Text section —

=== Section Start ===

Pets and Divorce – Who keeps the dog?

The coronavirus pandemic has seen a boom in the number of couples welcoming new pets into their homes. According to the Pet Food Manufactures Association, an estimated 3.2 million UK households have acquired a pet since the start of the pandemic last year. However, in instances where a relationship breaks down and a couple separates or divorces, who keeps the dog?

In 2014, the Blue Cross suggested that 1 in 4 divorces involved disputes about pets. Whilst many practitioners would probably say in practice the number is much lower, with the increase in couples buying or adopting new pets it is possible that disputes regarding pets following separation and divorce may also be set to increase.

What can you do if your relationship breaks down and a dispute arises regarding your pet?

Firstly, you should try and…

Negotiate directly with your partner

If you find yourself in a situation where a dispute has arisen between you and your partner regarding your pet, then your first course of action is to try to negotiate directly with your partner (if they are open to doing so). This is by far the most cost-effective course of action and would be the easiest option for both parties.

=== Section End ===

Information provided —
=== Section Start ===

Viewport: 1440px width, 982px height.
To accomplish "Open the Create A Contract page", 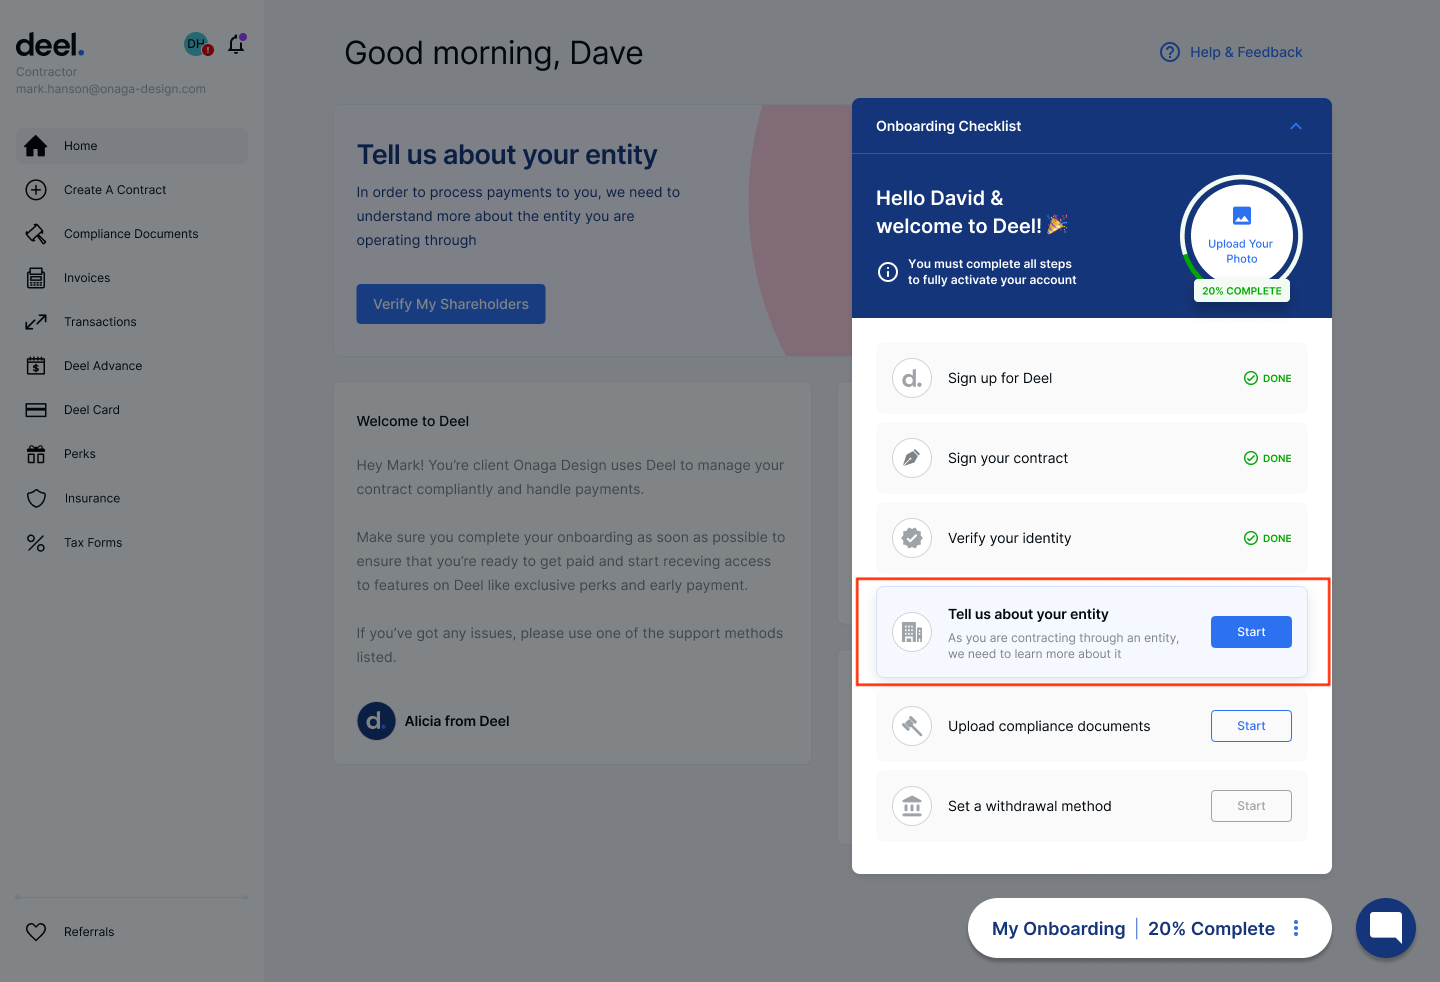I will tap(113, 189).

=== Section End ===

Tasks to carry out —
a. According to the text on pets and divorce, why should a separating couple first try to negotiate directly over their pet? Answer in one to three sentences.
b. Summarize the text on pets and divorce in two sentences.
c. Continue the text on pets and divorce from its last sentence.
The lines above are material separate from the text on pets and divorce.

Answers for this exercise —
a. Negotiating directly with your partner is by far the most cost-effective course of action. It would also be the easiest option for both parties.

b. An estimated 3.2 million UK households have acquired a pet since the start of the pandemic, and with more couples buying or adopting pets, disputes over pets after separation and divorce may increase. If such a dispute arises, the first course of action is to try to negotiate directly with your partner, which is the most cost-effective and easiest option for both parties.

c.
If you find that it has not been possible to resolve the dispute directly with your partner then you may want to enlist the help of an independent ‘third party’, or a ‘family mediator’, with a particular expertise in disputes involving pets. At Lund Bennett we can help you agree on the best course of action for you and your family.

Instruct a solicitor

If you and your partner are still unable to resolve your differences through direct negotiations or mediation with Lund Bennett, then it may be worth instructing a solicitor, which Lund Bennett can help you with. You can either do this before attempting mediation or after. Receiving a formal letter from a solicitor setting out your position may prompt your partner to take negotiations more seriously which could, in turn, lead to a resolution.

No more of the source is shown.